BarbaraSanders78 · 13/01/2024 12:43

This reply has been deleted

This has been deleted by MNHQ for breaking our Talk Guidelines. Previously banned poster.

MyTherapistMyFriend · 13/01/2024 13:13

2 years therapist + 3 years friend = 5 years total.

OP posts:
Whu · 14/01/2024 18:43

Ironingpile · 12/01/2024 21:52

@Whu what is transference and counter it stuff please?

My therapist emailed me to check how I’m doing over Christmas as there were no sessions. She’s also said she will keep in touch after I’ve finished therapy. I haven’t asked or thought about the end of it at the moment.

Transference is where a client puts their feelings and past history on to a therapist (positive or negative) and counter-transference is where a therapist does it to the client. By not respecting the role of client/ therapist the therapist is engaged in counter transference - they are letting their own feelings of friendship towards to client to surface inappropriately.
It’s a normal part of therapy to experience transference/ counter transference and one of the reasons boundaries must be maintained and why therapists go to supervision to ensure they are acting within ethical boundaries and being objective towards their clients. I.e not acting upon the feelings and actually befriending them!

It’s very common for therapists and clients to feel a deep connection but very important the relationship is kept professional. Otherwise, it is more boundary blurring for the client and could be career ending for the therapist.

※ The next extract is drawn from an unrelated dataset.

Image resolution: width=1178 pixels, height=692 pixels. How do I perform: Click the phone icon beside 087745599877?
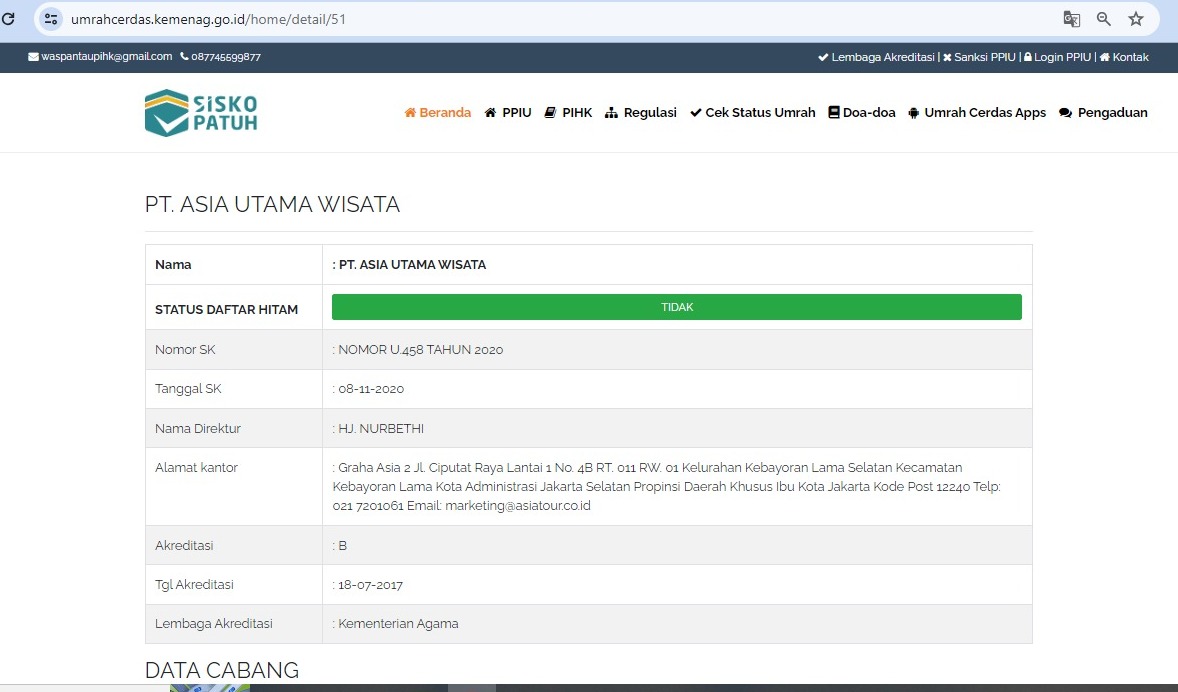click(x=184, y=57)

The only case where it could possibly be different would be if many years had passed since the therapy and the 2 met in a different situation but even then I would be wary.

MailMe1 · 14/01/2024 18:47

My therapist and I are very very very similar (our husbands do the exact same very demanding job) we have kids going through the same sort of things. I’ve seen her now for over a year. Out of our sessions I think we could have a fantastic friendship BUT she’s my therapist and because she knows me inside out (and I don’t know her inside out) there would be a real imbalance in our friendship. So no; I don’t think it’s right.

yousexybugger · 14/01/2024 18:51

What did she mean by the relationship was no longer therapeutic and she could no longer work with you?

Was it that she had reached the end of her remit in a professional sense on the issue you needed help on, and thought you would be better seeking a different therapist or was it more that the boundaries of your relationship has changed?

easilydistracted1 · 14/01/2024 19:09

If she hasn't been open and honest with her supervisor and any regulated body she is a member of this is totally unethical. I meet people professionally in both social work and therapy I'd be friends with in another lifetime but it's a complete breach of boundaries. The friendship can't be ethical because of the power imbalance. She should have put a boundary in before it got to that point. There is a dependency created as you haven't had a proper ending to the therapy and now you have a friendship with a power imbalance. This is a really good example of why counsellors and therapists should have mandatory regulation. I guess one question is are you getting therapy somewhere else now or do you have this weird half friend half therapist relationship. And what do you actually do together

herpenis · 15/01/2024 17:25

The day my therapist turned to me and said "I think in different circumstances we'd be great friends" my heart sunk. I knew instantly that for me we were done. But I was very much still requiring therapy so not identical circumstances. It wouldn't ever work for me though.